Change in US housing sectors will see move to a buyer’s market by 2018

The residential property market in the United States is set to move from a seller’s market to a buyer’s market in the coming 18 months, according to new research.

Property prices increased by over 6% in the 12 months to October 2016 but the outlook for next year suggests growth will fall to 3% by the same month in 2017, according to the latest analysis from real estate firm Zillow.

Despite unfriendly market conditions for buyers, housing experts predict things will change in the near future with the majority of experts surveyed in the latest Zillow home price expectations survey forecasting change by 2018 or 2019.

‘The housing market has been favouring sellers for the past few years. Sellers in the current housing landscape often have the luxury of listing their home as is without fixing it up or with only minimal window dressing since demand for homes has been high and inventory low,’ said Zillow chief economist Svenja Gudell.

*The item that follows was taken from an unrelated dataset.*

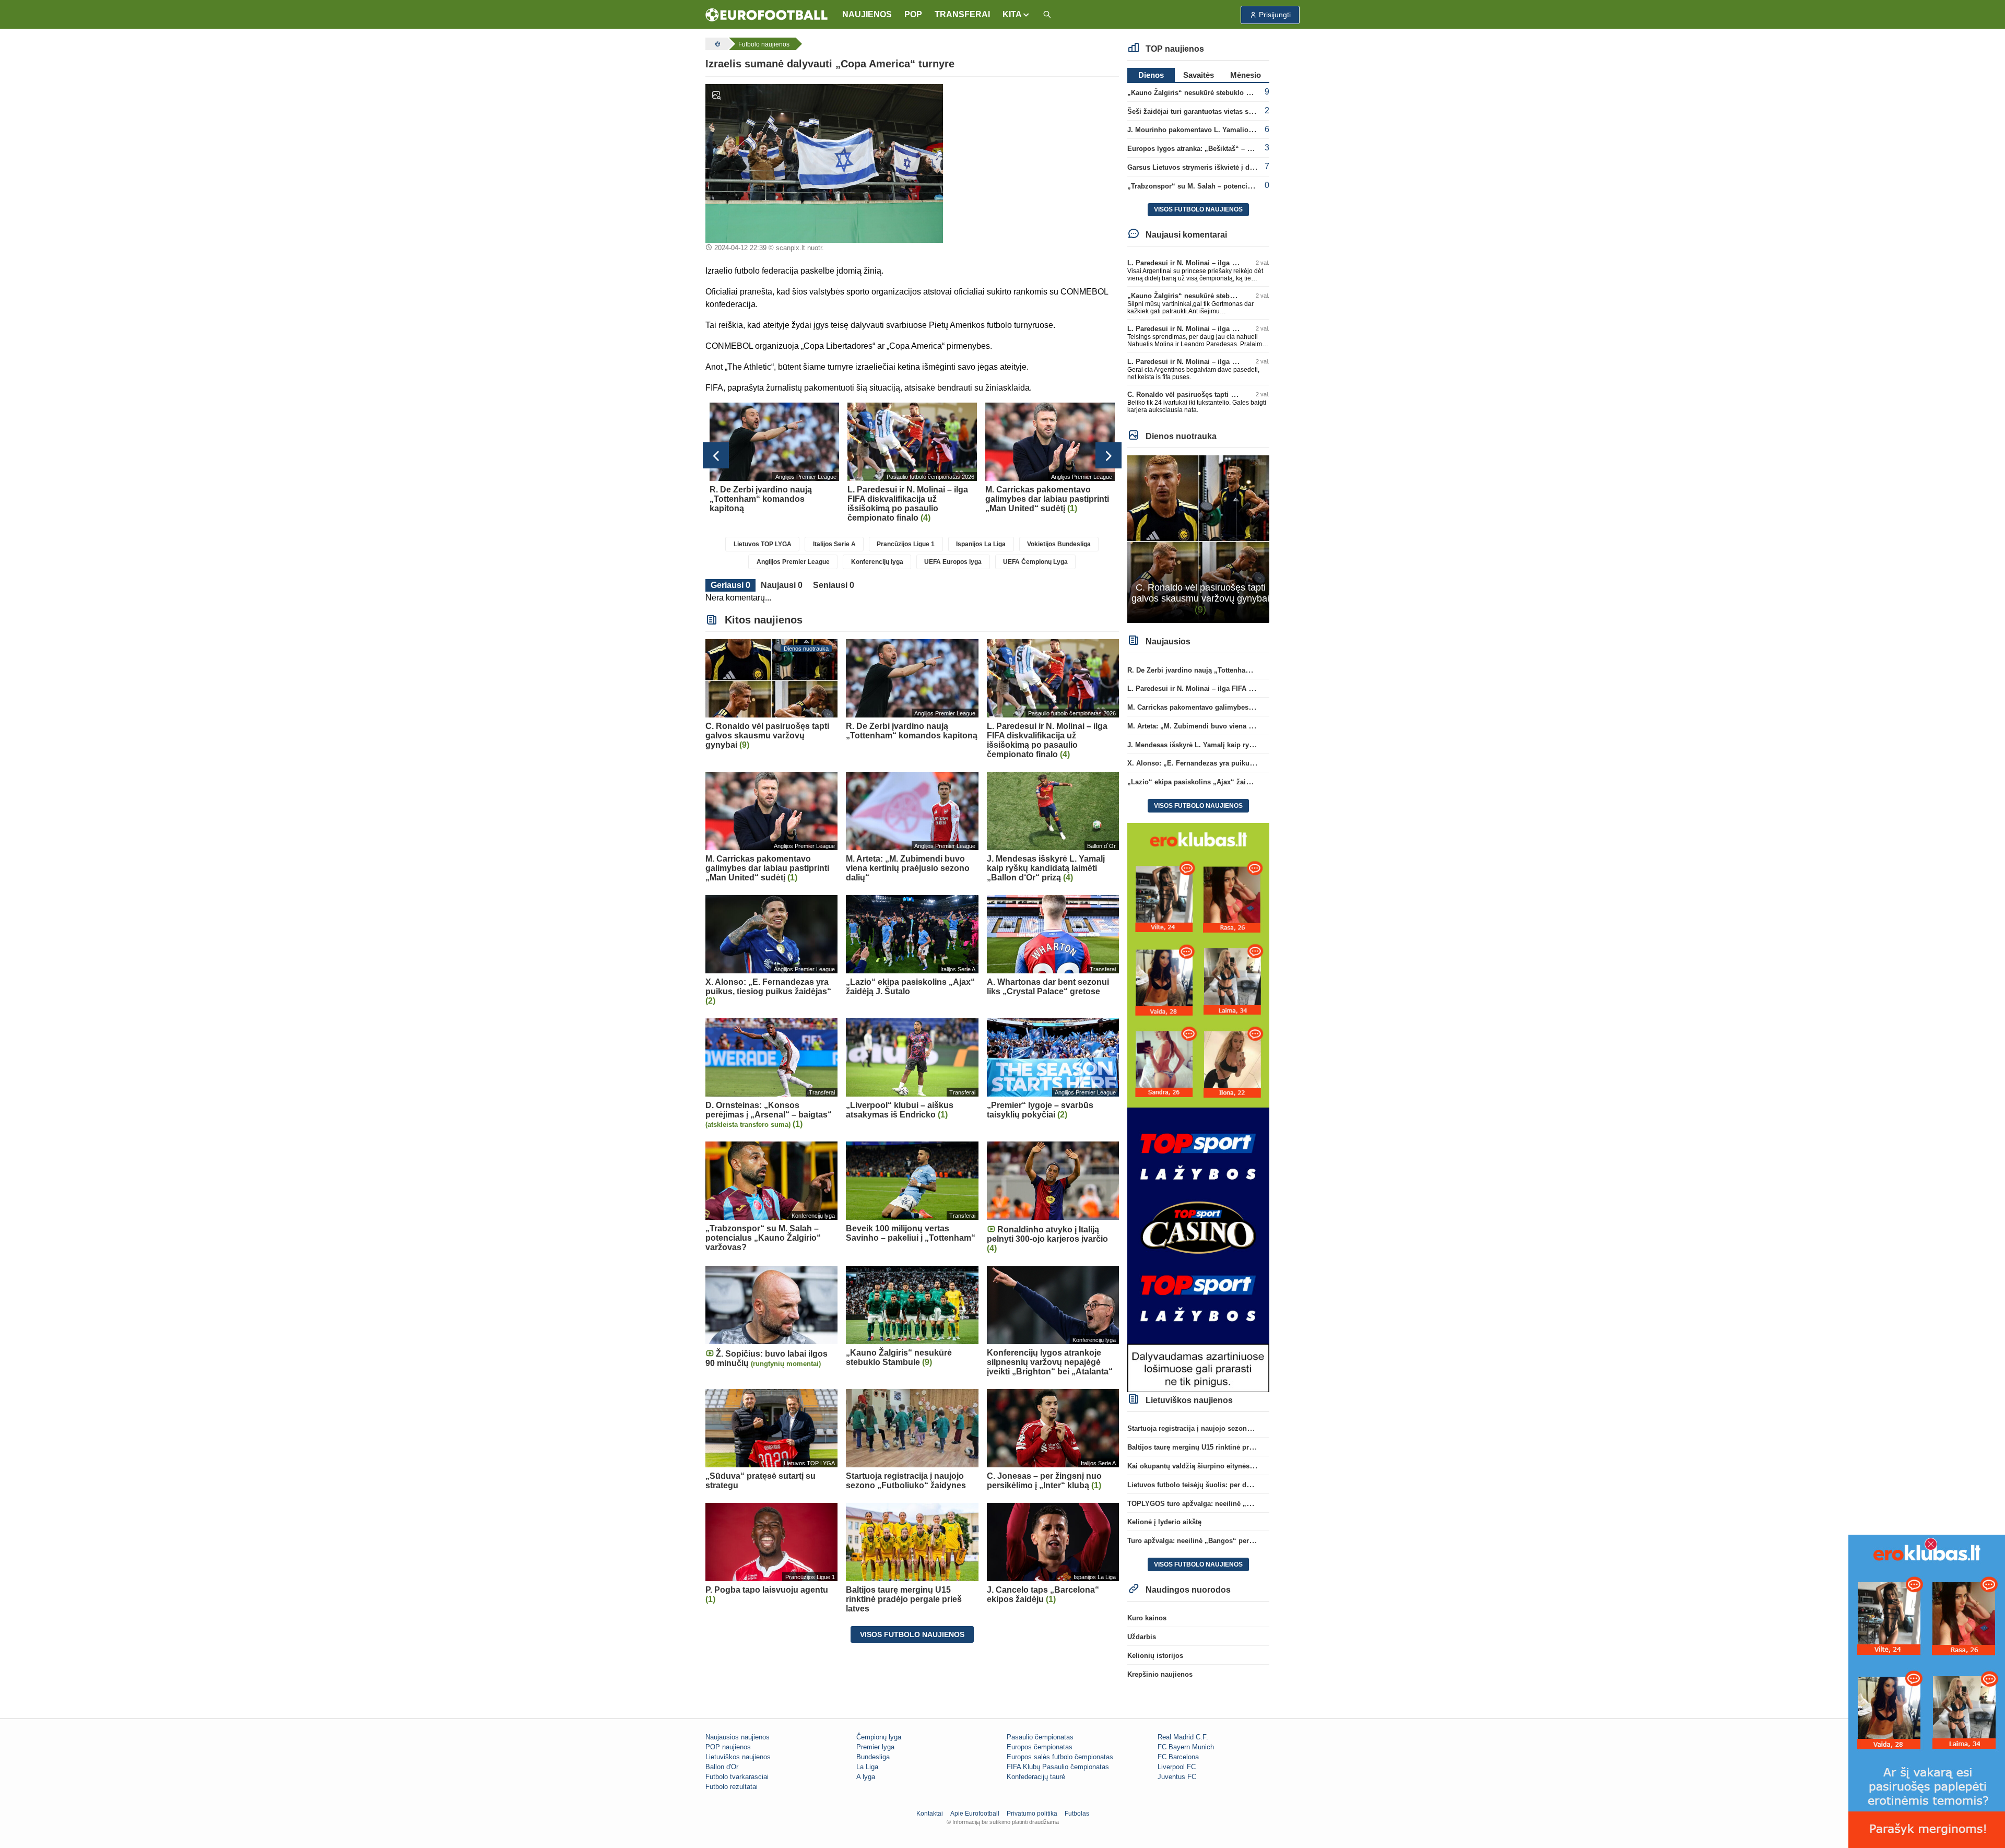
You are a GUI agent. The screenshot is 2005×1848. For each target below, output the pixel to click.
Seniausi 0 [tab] (833, 585)
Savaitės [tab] (1198, 74)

‘It’s common for sellers to receive multiple bids, and in the hottest markets, sell for over asking price, but these conditions will change in the future. As the number of homes for sale increases and home value appreciation slows, we expect the market to meaningfully swing in favour of buyers within the next two to three years,’ she explained.

She also pointed out that due to lack of stock prospective buyers often face intense competition. Less than half of buyers are successful in purchasing the first home they make an offer on.

The latest Zillow data also shows that Portland, Dallas and Seattle reported the highest year on year home value appreciation among the 35 largest metros across the country for the third month in a row.

Home values in Portland rose almost 15% to a median value pf $349,500 while property prices in Dallas and Seattle have appreciated just over 12% since October 2015.

The data reveals that there are 6% fewer homes for sale across the country than a year ago, with Boston, Indianapolis and Kansas City reporting the greatest drop in inventory among the 35 largest metros. In Boston there are 26% fewer homes on the market and 24% fewer in Indianapolis.

Rents across the nation are also up, recording growth of 1.4% to a median rent payment of $1,402 per month. Seattle, Portland and Sacramento reported the highest year on year rent appreciation among the 35 largest US housing markets.

The Zillow rent index shows that rents in Seattle increased by 9% to $2,087 while rents in Portland and Sacramento were up 7% and 6% respectively.